J'ai immédiatement eu le coup de foudre pour Robert Walser (l'écrivain favori de Kafka dit-on) avec "Les enfants Tanner" écrit à 20 ans quasiment d'un jet, en trois jours et sans reprendre sons souffle. Et ce qui me plaisait tellement c'est cette spontanéité dans l'écriture (attention pas de naiveté en revanche) qui donnait le sentiment d'urgence, de vérité, de simplicité et de jeunesse. En 1917, Walser est déjà aguerri et joue une autre partition : "La promenade" est presque l'exacte opposé de son premier roman : un roman absolument construit, pensé, qui fait des pirouettes à chaque phrase, qui dénonce son propre système au lecteur, et qui fait semblant de s'écrire devant nos yeux, au hasard des rencontres.
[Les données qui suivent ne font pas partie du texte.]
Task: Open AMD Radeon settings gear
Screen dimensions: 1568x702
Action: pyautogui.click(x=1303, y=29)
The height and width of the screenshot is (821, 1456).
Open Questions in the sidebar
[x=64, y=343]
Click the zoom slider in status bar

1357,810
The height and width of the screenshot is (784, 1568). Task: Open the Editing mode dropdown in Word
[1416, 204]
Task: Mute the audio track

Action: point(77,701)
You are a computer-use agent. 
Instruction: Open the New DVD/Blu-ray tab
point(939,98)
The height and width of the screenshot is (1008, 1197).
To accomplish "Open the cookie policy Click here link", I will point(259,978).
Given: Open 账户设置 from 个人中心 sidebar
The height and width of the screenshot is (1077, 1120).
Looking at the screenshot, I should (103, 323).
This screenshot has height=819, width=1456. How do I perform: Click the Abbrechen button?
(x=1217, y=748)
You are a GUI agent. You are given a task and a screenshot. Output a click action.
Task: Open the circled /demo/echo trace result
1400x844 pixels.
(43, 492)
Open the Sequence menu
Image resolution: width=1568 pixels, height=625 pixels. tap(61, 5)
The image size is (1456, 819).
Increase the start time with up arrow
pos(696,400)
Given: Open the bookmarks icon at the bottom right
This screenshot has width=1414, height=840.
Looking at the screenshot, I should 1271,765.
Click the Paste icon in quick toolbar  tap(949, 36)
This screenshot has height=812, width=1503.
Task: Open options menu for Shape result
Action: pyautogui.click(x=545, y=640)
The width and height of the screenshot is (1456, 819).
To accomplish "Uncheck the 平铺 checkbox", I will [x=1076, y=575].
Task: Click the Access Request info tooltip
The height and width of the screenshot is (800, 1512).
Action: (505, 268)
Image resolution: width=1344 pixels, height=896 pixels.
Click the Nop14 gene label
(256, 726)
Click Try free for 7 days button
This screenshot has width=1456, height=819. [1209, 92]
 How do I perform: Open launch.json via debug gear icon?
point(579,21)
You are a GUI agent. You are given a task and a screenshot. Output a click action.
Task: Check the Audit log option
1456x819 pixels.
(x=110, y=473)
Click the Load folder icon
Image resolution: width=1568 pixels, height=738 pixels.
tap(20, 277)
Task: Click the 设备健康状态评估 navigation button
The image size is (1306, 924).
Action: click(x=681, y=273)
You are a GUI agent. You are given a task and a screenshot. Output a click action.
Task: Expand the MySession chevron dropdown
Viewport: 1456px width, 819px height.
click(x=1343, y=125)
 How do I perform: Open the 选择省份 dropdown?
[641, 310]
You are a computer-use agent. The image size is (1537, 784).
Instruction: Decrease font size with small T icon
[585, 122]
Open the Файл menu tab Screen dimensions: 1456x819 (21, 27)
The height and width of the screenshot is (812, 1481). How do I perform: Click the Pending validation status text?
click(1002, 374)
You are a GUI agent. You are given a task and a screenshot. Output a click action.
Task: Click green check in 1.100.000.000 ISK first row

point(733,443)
L'idée est d'amener le lecteur vers de petits essais sur différents thèmes tout en donnant le sentiment de se promener - pourquoi pas. Il y a un côté tour de force un peu vain dans ce texte, on a le sentiment que bien que décevant, Walser essaye d'aller au-delà de ses livres précédents, il ne faut pas y voir un petit jeu sans conséquence, je crois que "La promenade" est un livre ambitieux. Mais le projet même ne m'inspire pas réellement, même avec sa part de réussite et ses faux-semblants.

Les Copains
7.3
30.

Les Copains (1913)

Sortie : 1913 (France). Roman

livre de Jules Romains

bilouaustria a mis 6/10.

Annotation :

Ah ça, Romains n'est pas le dernier des rigolos, on est bien d'accord. Son humour absurde plante le décor après dix lignes, grâce à des dialogues gentiment loufoques. La suite est du même tonneau (et effectivement, la bande de Copains sait boire !). Mais si l'on juge les livres à leur capacité à tenir dans le temps, à être remémorés, alors ce roman est relativement faible malgré le plaisir évident de lecture : l'aventure grand-guignolesque de cette bande de joyeux lurons s'évanouit, presque aussitôt la dernière page tournée. Sans odeur nauséabonde, Romains arrive toutefois dans ses meilleures pages à parler d'une France d'autrefois avec pudeur et sincérité.